● **Task requirements**
All entries below are to be set down again exactly as given.
BEGIN Records for the task
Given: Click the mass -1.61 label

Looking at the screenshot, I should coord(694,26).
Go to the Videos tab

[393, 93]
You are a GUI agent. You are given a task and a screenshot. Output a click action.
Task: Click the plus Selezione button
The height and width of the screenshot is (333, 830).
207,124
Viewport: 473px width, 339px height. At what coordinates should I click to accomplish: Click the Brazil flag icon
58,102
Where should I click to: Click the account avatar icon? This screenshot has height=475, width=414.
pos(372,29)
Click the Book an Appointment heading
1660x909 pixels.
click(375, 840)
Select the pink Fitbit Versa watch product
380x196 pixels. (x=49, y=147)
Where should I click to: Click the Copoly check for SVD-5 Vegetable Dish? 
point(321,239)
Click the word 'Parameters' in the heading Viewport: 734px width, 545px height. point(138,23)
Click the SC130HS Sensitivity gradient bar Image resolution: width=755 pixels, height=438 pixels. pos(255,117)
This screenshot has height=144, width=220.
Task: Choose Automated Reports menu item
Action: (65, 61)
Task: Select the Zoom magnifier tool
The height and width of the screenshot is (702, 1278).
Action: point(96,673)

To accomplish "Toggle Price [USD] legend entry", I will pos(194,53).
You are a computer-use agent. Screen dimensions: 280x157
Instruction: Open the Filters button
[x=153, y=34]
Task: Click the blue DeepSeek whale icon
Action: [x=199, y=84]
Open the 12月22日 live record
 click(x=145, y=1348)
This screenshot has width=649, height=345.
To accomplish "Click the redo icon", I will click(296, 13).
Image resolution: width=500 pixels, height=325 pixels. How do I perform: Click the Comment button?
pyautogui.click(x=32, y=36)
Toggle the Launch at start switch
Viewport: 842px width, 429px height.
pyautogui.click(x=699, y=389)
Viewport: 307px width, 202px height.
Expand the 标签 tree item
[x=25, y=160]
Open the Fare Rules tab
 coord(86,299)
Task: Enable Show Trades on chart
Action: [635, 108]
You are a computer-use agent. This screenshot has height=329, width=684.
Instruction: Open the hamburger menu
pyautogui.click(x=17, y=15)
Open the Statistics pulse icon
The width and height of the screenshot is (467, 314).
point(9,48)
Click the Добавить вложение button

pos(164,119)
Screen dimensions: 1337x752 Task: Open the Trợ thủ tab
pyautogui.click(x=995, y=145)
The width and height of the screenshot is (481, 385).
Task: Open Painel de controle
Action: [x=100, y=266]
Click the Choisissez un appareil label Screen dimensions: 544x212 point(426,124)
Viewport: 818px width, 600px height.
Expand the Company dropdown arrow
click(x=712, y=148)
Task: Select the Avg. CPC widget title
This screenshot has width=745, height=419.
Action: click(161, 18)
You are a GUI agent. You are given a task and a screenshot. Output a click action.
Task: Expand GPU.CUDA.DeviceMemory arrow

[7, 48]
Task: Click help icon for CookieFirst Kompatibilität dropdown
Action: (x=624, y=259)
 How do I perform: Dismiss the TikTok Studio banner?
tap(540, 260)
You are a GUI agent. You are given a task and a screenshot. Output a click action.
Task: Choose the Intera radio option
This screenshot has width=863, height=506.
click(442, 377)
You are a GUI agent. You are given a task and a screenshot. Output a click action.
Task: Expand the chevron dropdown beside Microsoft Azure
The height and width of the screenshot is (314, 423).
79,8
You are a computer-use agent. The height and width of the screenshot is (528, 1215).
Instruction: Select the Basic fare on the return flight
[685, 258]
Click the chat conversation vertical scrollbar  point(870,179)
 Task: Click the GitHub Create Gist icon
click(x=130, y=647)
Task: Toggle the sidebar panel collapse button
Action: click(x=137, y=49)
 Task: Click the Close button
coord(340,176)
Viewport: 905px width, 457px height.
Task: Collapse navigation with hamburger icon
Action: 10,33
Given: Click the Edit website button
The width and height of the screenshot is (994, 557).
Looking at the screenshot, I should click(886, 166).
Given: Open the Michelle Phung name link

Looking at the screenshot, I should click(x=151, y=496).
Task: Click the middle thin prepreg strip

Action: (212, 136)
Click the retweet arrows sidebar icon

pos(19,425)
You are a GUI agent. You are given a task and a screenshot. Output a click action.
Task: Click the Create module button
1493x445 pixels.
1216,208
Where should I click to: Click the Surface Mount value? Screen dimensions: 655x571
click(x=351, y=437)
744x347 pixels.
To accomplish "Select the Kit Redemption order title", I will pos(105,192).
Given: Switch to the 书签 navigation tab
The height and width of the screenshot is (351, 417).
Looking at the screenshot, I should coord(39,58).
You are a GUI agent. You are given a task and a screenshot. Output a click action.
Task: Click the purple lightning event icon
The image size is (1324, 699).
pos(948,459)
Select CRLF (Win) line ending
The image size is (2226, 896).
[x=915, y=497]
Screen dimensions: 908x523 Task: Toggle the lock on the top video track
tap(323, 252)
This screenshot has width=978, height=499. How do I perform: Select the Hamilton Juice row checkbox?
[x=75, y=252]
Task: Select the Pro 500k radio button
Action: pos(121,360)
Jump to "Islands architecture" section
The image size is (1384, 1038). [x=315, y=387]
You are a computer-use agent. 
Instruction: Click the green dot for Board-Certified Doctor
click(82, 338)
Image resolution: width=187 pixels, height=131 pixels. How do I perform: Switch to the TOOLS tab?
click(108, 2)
END Records for the task
● **Answer space**
Given: Click the mass -1.61 label

Looking at the screenshot, I should coord(694,26).
Go to the Videos tab

[393, 93]
You are a GUI agent. You are given a task and a screenshot. Output a click action.
Task: Click the plus Selezione button
The height and width of the screenshot is (333, 830).
207,124
Viewport: 473px width, 339px height. At what coordinates should I click to accomplish: Click the Brazil flag icon
58,102
Where should I click to: Click the account avatar icon? This screenshot has height=475, width=414.
pos(372,29)
Click the Book an Appointment heading
1660x909 pixels.
click(375, 840)
Select the pink Fitbit Versa watch product
380x196 pixels. (x=49, y=147)
Where should I click to: Click the Copoly check for SVD-5 Vegetable Dish? 
point(321,239)
Click the word 'Parameters' in the heading Viewport: 734px width, 545px height. point(138,23)
Click the SC130HS Sensitivity gradient bar Image resolution: width=755 pixels, height=438 pixels. pos(255,117)
This screenshot has height=144, width=220.
Task: Choose Automated Reports menu item
Action: (65, 61)
Task: Select the Zoom magnifier tool
The height and width of the screenshot is (702, 1278).
Action: point(96,673)

To accomplish "Toggle Price [USD] legend entry", I will pos(194,53).
You are a computer-use agent. Screen dimensions: 280x157
Instruction: Open the Filters button
[x=153, y=34]
Task: Click the blue DeepSeek whale icon
Action: [x=199, y=84]
Open the 12月22日 live record
 click(x=145, y=1348)
This screenshot has width=649, height=345.
To accomplish "Click the redo icon", I will click(296, 13).
Image resolution: width=500 pixels, height=325 pixels. How do I perform: Click the Comment button?
pyautogui.click(x=32, y=36)
Toggle the Launch at start switch
Viewport: 842px width, 429px height.
pyautogui.click(x=699, y=389)
Viewport: 307px width, 202px height.
Expand the 标签 tree item
[x=25, y=160]
Open the Fare Rules tab
 coord(86,299)
Task: Enable Show Trades on chart
Action: [635, 108]
You are a computer-use agent. This screenshot has height=329, width=684.
Instruction: Open the hamburger menu
pyautogui.click(x=17, y=15)
Open the Statistics pulse icon
The width and height of the screenshot is (467, 314).
point(9,48)
Click the Добавить вложение button

pos(164,119)
Screen dimensions: 1337x752 Task: Open the Trợ thủ tab
pyautogui.click(x=995, y=145)
The width and height of the screenshot is (481, 385).
Task: Open Painel de controle
Action: [x=100, y=266]
Click the Choisissez un appareil label Screen dimensions: 544x212 point(426,124)
Viewport: 818px width, 600px height.
Expand the Company dropdown arrow
click(x=712, y=148)
Task: Select the Avg. CPC widget title
This screenshot has width=745, height=419.
Action: click(161, 18)
You are a GUI agent. You are given a task and a screenshot. Output a click action.
Task: Expand GPU.CUDA.DeviceMemory arrow

[7, 48]
Task: Click help icon for CookieFirst Kompatibilität dropdown
Action: (x=624, y=259)
 How do I perform: Dismiss the TikTok Studio banner?
tap(540, 260)
You are a GUI agent. You are given a task and a screenshot. Output a click action.
Task: Choose the Intera radio option
This screenshot has width=863, height=506.
click(442, 377)
You are a GUI agent. You are given a task and a screenshot. Output a click action.
Task: Expand the chevron dropdown beside Microsoft Azure
The height and width of the screenshot is (314, 423).
79,8
You are a computer-use agent. The height and width of the screenshot is (528, 1215).
Instruction: Select the Basic fare on the return flight
[685, 258]
Click the chat conversation vertical scrollbar  point(870,179)
 Task: Click the GitHub Create Gist icon
click(x=130, y=647)
Task: Toggle the sidebar panel collapse button
Action: click(x=137, y=49)
 Task: Click the Close button
coord(340,176)
Viewport: 905px width, 457px height.
Task: Collapse navigation with hamburger icon
Action: 10,33
Given: Click the Edit website button
The width and height of the screenshot is (994, 557).
Looking at the screenshot, I should click(886, 166).
Given: Open the Michelle Phung name link

Looking at the screenshot, I should click(x=151, y=496).
Task: Click the middle thin prepreg strip

Action: (212, 136)
Click the retweet arrows sidebar icon

pos(19,425)
You are a GUI agent. You are given a task and a screenshot. Output a click action.
Task: Click the Create module button
1493x445 pixels.
1216,208
Where should I click to: Click the Surface Mount value? Screen dimensions: 655x571
click(x=351, y=437)
744x347 pixels.
To accomplish "Select the Kit Redemption order title", I will pos(105,192).
Given: Switch to the 书签 navigation tab
The height and width of the screenshot is (351, 417).
Looking at the screenshot, I should coord(39,58).
You are a GUI agent. You are given a task and a screenshot. Output a click action.
Task: Click the purple lightning event icon
The image size is (1324, 699).
pos(948,459)
Select CRLF (Win) line ending
The image size is (2226, 896).
[x=915, y=497]
Screen dimensions: 908x523 Task: Toggle the lock on the top video track
tap(323, 252)
This screenshot has width=978, height=499. How do I perform: Select the Hamilton Juice row checkbox?
[x=75, y=252]
Task: Select the Pro 500k radio button
Action: pos(121,360)
Jump to "Islands architecture" section
The image size is (1384, 1038). [x=315, y=387]
You are a computer-use agent. 
Instruction: Click the green dot for Board-Certified Doctor
click(82, 338)
Image resolution: width=187 pixels, height=131 pixels. How do I perform: Switch to the TOOLS tab?
click(108, 2)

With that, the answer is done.